I'm on my 3rd pair of Northwaves (none of them the Legend model). Very comfortable boot for me, very solid construction and good workmanship.


----------



## lisevolution (Sep 20, 2007)

I love my Northwave boots. I have the Decade SL's from maybe 3 seasons ago and they are the best boots I've ever owned. Super comfortable, warm and have held up to the abuse I put on my gear better than any other brand. I also have a wide foot and I was close to buying the Salomon Dialogue wide's when I also found a sick deal on the Northwaves. Tried them and it was never a question. Don't buy them without getting your feet in them but if they fit properly don't hesitate to pull the trigger. They are made super well with quality materials.


----------



## woodhomie1996 (Mar 12, 2010)

I have some Northwave Legends from last season and love them! They are the right amount of stiffness and comfort. 
These are the ones I have


----------



## mikeinaus (Dec 15, 2012)

do they still have the problem with the laces ripping at the ankle straps?

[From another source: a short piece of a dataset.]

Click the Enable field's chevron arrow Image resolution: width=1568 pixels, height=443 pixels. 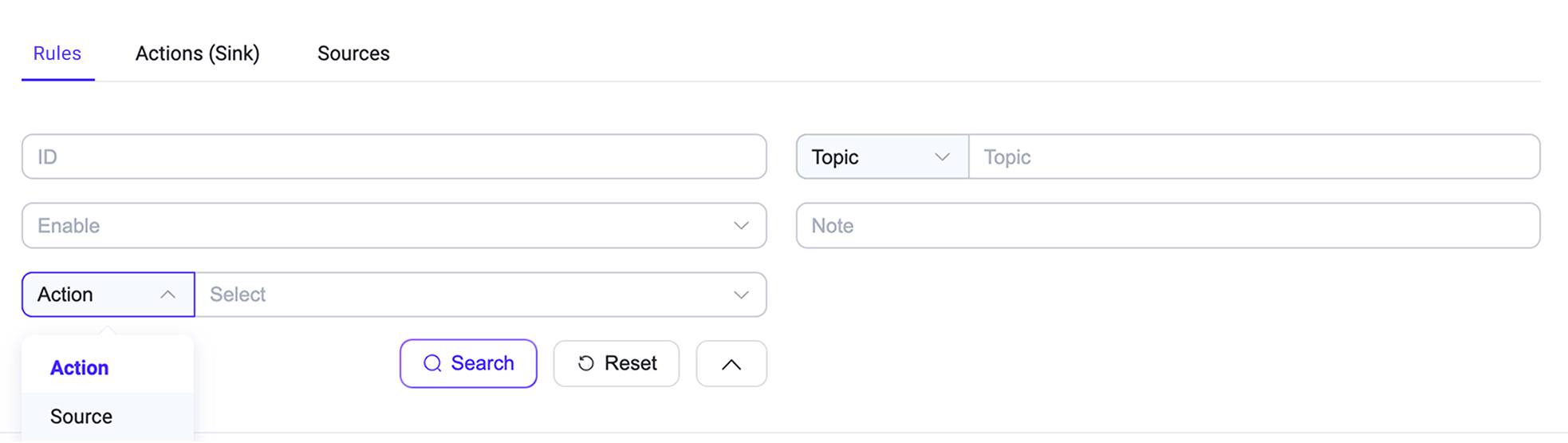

its been hard to find reviews on these boots and the most talked about thing for them is for the laces ripping. however those threads were all from around 2009...


----------



## woodhomie1996 (Mar 12, 2010)

I haven't had any issues but I have only put like 50-60 days on them


----------



## mikeinaus (Dec 15, 2012)

sounds like its fixed then. the ones I read said there were metal rings in the heel straps that ate threw the strings after a few weeks of use. gonna try some on in store today and see what's up...


----------



## woodhomie1996 (Mar 12, 2010)

They are some of the most comfortable boots I have ever used, hopefully they work out for you


----------



## surfinsnow (Feb 4, 2010)

I bring my Northwaves with me every weekend as backup boots. I love them. Can't remember the model/name. My wife bought them for me. They packed out too much, and I need to use lifts and fat socks to make 'em work. I just bought a pair of 32 Focus Boas. In-fucking-sane. Love 'em. Again, nothing wrong with the Northwaves, other than having to compensate for the pack-out. Overall, NWs are really good boots.


----------



## mikeinaus (Dec 15, 2012)

i went to every snowboard snow store i know of in whistler and couldnt find any stores that carry northwaves. actually 1 store had 2 models but they werent the legends and the staff were douchebags so i just left. ill just hold off and get my salomon dialogues when the time is right...


----------



## Magnum626 (Dec 31, 2009)

I have the burgundy decade sl from a few seasons ago. Northwaves fit my feet the best. I actually just got a set of legends. Not sure how much stiffer they are since they are also brand spanking new. I found northwaves to fit my wide feet the best though. 

The new version doesn't use the metal piece anymore by the ankles. Seems like the lacing goes around a roundish plastic piece instead of the metal. I'm assuming it shouldn't really tear into the lace anymore but I guess we'll see.


----------



## lisevolution (Sep 20, 2007)

mikeinaus said:


> do they still have the problem with the laces ripping at the ankle straps?
> 
> its been hard to find reviews on these boots and the most talked about thing for them is for the laces ripping. however those threads were all from around 2009...


I have that on my boots with the metal tube by the ankle. I haven't put that many days on mine at this point as the last couple of seasons have been off years for me due to a lingering back issue but I personally haven't had to deal with it. They did address it in the newer models with the SL lacing system though. I believe they use plastic now and changed the way they're routed through it so it doesn't wear unnecessarily. 

The Dialogue's are nice also, so if those are the one's you're able to try on and know that they fit right then by all means go for it.


----------